Nickelback's cover of Garth Brooks' "Friends in Low Places" didn't quite come off as the departure intended Monday night at Sleep Train Amphitheatre.

That's because Nickelback always has been a rock band with country-music sensibilities. After all, the Canadian hit-makers offer sing-along-ready odes to experiences common to many of us, whether it's attending high school ("Photograph") or dreaming, for a moment, of enjoying a lavish rock 'n' roll lifestyle ("Rockstar").

Lead singer Chad Kroeger even devoted much of his between-song chatter Monday night to praising California's sunshine -- weather far different, he informed the crowd, from what he gets at home in Vancouver, B.C.
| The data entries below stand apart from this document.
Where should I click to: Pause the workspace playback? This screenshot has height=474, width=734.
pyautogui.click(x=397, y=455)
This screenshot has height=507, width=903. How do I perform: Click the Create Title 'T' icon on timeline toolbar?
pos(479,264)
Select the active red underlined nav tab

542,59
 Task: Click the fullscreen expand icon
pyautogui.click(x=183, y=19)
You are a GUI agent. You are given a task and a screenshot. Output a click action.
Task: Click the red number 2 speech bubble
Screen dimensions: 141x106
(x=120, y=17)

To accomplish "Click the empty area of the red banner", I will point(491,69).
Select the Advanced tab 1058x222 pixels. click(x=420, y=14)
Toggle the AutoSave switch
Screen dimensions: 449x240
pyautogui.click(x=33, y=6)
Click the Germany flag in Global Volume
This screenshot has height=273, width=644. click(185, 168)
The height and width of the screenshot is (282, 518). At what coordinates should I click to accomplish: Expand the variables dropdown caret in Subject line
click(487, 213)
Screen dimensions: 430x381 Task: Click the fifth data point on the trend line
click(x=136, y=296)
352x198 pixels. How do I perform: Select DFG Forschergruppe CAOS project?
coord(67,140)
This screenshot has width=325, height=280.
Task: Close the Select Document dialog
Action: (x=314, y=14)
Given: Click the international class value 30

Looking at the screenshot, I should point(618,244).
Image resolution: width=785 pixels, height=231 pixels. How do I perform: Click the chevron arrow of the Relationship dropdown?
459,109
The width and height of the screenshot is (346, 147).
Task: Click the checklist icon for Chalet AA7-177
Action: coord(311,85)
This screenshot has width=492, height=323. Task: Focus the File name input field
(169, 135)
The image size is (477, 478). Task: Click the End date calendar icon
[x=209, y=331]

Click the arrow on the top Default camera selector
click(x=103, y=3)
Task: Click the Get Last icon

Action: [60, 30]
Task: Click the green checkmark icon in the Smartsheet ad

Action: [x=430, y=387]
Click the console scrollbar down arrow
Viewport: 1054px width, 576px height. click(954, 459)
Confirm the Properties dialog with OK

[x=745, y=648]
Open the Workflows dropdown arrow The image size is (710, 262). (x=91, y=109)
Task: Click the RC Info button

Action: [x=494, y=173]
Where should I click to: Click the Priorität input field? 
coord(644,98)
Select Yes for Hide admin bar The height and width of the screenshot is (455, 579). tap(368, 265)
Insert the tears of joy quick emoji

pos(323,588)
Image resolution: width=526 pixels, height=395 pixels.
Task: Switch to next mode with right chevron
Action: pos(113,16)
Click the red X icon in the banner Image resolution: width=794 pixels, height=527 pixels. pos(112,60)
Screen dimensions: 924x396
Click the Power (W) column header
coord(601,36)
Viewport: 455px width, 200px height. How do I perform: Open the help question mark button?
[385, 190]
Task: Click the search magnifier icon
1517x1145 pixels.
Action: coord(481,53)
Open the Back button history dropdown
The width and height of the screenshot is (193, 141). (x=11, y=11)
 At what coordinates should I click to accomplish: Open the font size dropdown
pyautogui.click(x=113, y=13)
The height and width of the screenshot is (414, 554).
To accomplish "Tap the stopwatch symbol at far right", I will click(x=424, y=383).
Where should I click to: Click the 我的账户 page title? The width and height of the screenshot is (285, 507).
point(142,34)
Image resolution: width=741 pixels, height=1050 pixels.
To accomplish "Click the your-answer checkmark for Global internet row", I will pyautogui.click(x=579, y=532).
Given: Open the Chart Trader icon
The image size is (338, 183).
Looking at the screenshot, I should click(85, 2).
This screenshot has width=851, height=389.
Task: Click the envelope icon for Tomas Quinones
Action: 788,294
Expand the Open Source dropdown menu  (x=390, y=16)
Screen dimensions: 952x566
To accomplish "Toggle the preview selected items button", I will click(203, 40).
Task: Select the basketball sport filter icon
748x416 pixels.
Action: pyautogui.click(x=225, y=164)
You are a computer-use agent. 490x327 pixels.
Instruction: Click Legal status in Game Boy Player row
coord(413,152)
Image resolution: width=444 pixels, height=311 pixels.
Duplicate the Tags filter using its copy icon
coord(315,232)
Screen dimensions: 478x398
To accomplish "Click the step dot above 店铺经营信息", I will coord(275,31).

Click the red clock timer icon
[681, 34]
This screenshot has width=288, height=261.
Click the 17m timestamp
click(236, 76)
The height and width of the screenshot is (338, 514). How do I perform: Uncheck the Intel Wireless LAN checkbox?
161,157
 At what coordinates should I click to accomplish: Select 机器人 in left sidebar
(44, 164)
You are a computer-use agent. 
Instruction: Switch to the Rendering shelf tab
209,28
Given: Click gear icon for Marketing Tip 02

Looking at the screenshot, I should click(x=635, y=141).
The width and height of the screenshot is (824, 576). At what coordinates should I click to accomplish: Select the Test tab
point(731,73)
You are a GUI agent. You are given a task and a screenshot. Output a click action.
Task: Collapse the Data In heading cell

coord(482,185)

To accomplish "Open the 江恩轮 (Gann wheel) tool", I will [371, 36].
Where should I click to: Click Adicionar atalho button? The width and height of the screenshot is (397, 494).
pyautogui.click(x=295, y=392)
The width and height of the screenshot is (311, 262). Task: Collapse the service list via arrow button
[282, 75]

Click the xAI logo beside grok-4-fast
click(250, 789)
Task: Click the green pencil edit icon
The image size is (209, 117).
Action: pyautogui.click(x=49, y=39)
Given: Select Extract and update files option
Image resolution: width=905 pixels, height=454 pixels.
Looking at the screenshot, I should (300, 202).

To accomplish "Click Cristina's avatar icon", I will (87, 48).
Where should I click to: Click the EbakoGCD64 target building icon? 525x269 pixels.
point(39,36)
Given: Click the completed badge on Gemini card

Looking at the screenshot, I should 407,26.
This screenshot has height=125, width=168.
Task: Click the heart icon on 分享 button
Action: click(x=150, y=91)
Who can't relate to weather talk?

It's no wonder the Sleep Train audience -- 14,000 strong, even on a Monday night -- hung on his every word and on to Nickelback's every user-friendly note. As Kroeger sang the line "And this is where I grew up" from "Photograph," audience members ranging from adolescent to salt-and-pepper haired all shook their heads in appreciation.

It helped that Nickelback's music takes on a much fuller sound live than it does on record.

In concert, Daniel Adair becomes a monster on drums -- at least in that contained, Canadian way. Kroeger's gritty vocals sound more supple live, and although he's billed as rhythm guitarist to Ryan Peake'ss lead, Kroeger also knows his way around a riff.

As the culmination of a devil-horn-sign flashing, hard-rocking four-band show (Saving Abel, Hinder and Papa Roach opened), however, Nickelback's set seemed anti-climactic. Yes, they know how to rock, but their repertoire consists mostly of ballads and mid-tempo songs.

The distinction became stark when Papa Roach front man Jacoby Shaddix and Hinder singer Austin Winkler joined Nickelback on stage for a cover of AC/DC's "Highway to Hell." Whereas Shaddix and Winkler seemed rough, ready and ragged, the amiable, cleaner-cut Kroeger came off as almost fatherly -- he's only 34 -- in their presence.

Papa Roach proved the most energetic act of the night, and not just because of the Vacaville/Sacramento band's hometown advantage.

Shaddix mesmerizes on stage, amping the audience with his eye-bugging theatrics and constant hand waving. After the band delivered solid versions of hits such as "Scars" and "Last Resort," Shaddix vamped for more love from his "916/530/707" crowd.

He always got it. Shaddix made you want to throw you hands in the air and wave them like you ... were doing what Shaddix told you.